• [EXTRACT]
Nothing contained in this Section 5.18f or otherwise shall require Company or any of its Subsidiaries to be an obligor with respect to the Debt Financing that is prior to the Effective Time or not conditioned on the Closing. Parent shall, promptly upon request by Company, reimburse Company for all reasonable out-of-pocket costs incurred by Company or its Subsidiaries or their respective Representatives in connection with such cooperation and shall indemnify, defend and hold harmless Company and its Subsidiaries and their respective Representatives for and against any and all Damages actually suffered or incurred by them in connection with the arrangement of the Debt Financing, any action taken by them at the request of Parent pursuant to this Section 5.18f and any information utilized in connection therewith (other than information provided in writing by Company or its Subsidiaries specifically for use in connection therewith). Parent acknowledges and agrees that the obtaining of the Debt Financing, or any alternative financing, is not a condition to its obligations to effect the Merger or to consummate the transactions contemplated hereby.
g. Notwithstanding anything to the contrary contained in this Agreement, nothing contained in this Section 5.18 shall require, and in no event shall the reasonable best efforts of Parent be deemed or construed to require Parent to (1) pay any fees to the Lender in excess of those contemplated in the Debt Commitment Letter and related Fee Letters as of the date hereof, whether to secure waiver of any conditions contained therein or otherwise or (2) amend or waive any of the terms or conditions hereof or under the Debt Financing Commitment.
5.19 Endowed Chair. After the Closing, Parent shall, or cause its subsidiaries to, use reasonable best efforts to establish an endowed chair, funded with an aggregate of $1,000,000, and established in the name of Xxxxx X. Xxxxx at a college or university mutually agreed by Xxxxx X. Xxxxx and Parent and for an academic focus of his selection. Parent will offer Xxxxx X. Xxxxx the opportunity to lead the interaction with the educational institution regarding such program.

• [EXERCISES TO COMPLETE]
A) Summarize the excerpt in three sentences.
B) Retype the passage of the excerpt from "g. Notwithstanding anything" up to and including "Debt Financing Commitment.".
The records below come from a source other than the excerpt.

• [EXTRACTED ENTRIES]
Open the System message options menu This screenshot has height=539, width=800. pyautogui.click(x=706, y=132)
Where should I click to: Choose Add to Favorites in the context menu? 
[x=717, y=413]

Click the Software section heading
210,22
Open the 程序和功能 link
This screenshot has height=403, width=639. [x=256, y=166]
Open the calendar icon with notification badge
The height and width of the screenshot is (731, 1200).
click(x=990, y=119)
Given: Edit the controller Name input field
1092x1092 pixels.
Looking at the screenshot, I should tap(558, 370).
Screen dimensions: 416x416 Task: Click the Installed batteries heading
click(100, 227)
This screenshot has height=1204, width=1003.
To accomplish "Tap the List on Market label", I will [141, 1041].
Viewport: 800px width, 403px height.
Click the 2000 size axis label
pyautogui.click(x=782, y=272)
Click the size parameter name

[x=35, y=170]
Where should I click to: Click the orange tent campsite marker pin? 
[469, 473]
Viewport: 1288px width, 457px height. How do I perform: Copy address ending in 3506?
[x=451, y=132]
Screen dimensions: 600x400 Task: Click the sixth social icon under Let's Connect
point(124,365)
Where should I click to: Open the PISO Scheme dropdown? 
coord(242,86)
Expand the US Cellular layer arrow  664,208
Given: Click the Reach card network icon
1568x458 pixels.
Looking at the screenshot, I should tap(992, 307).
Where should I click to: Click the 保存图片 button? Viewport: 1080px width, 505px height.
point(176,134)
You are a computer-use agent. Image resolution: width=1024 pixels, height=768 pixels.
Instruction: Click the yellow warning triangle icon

• [WORKED ANSWERS]
A) Parent must reimburse Company for reasonable out-of-pocket costs of cooperating on the Debt Financing and indemnify Company, its Subsidiaries and their Representatives against related Damages, and obtaining the Debt Financing is not a condition to Parent's obligation to effect the Merger. Nothing in Section 5.18 requires Parent to pay the Lender fees beyond those contemplated in the Debt Commitment Letter and related Fee Letters, or to amend or waive any terms or conditions. After the Closing, Parent shall use reasonable best efforts to establish a $1,000,000 endowed chair in the name of Xxxxx X. Xxxxx at a mutually agreed college or university.

B)
g. Notwithstanding anything to the contrary contained in this Agreement, nothing contained in this Section 5.18 shall require, and in no event shall the reasonable best efforts of Parent be deemed or construed to require Parent to (1) pay any fees to the Lender in excess of those contemplated in the Debt Commitment Letter and related Fee Letters as of the date hereof, whether to secure waiver of any conditions contained therein or otherwise or (2) amend or waive any of the terms or conditions hereof or under the Debt Financing Commitment.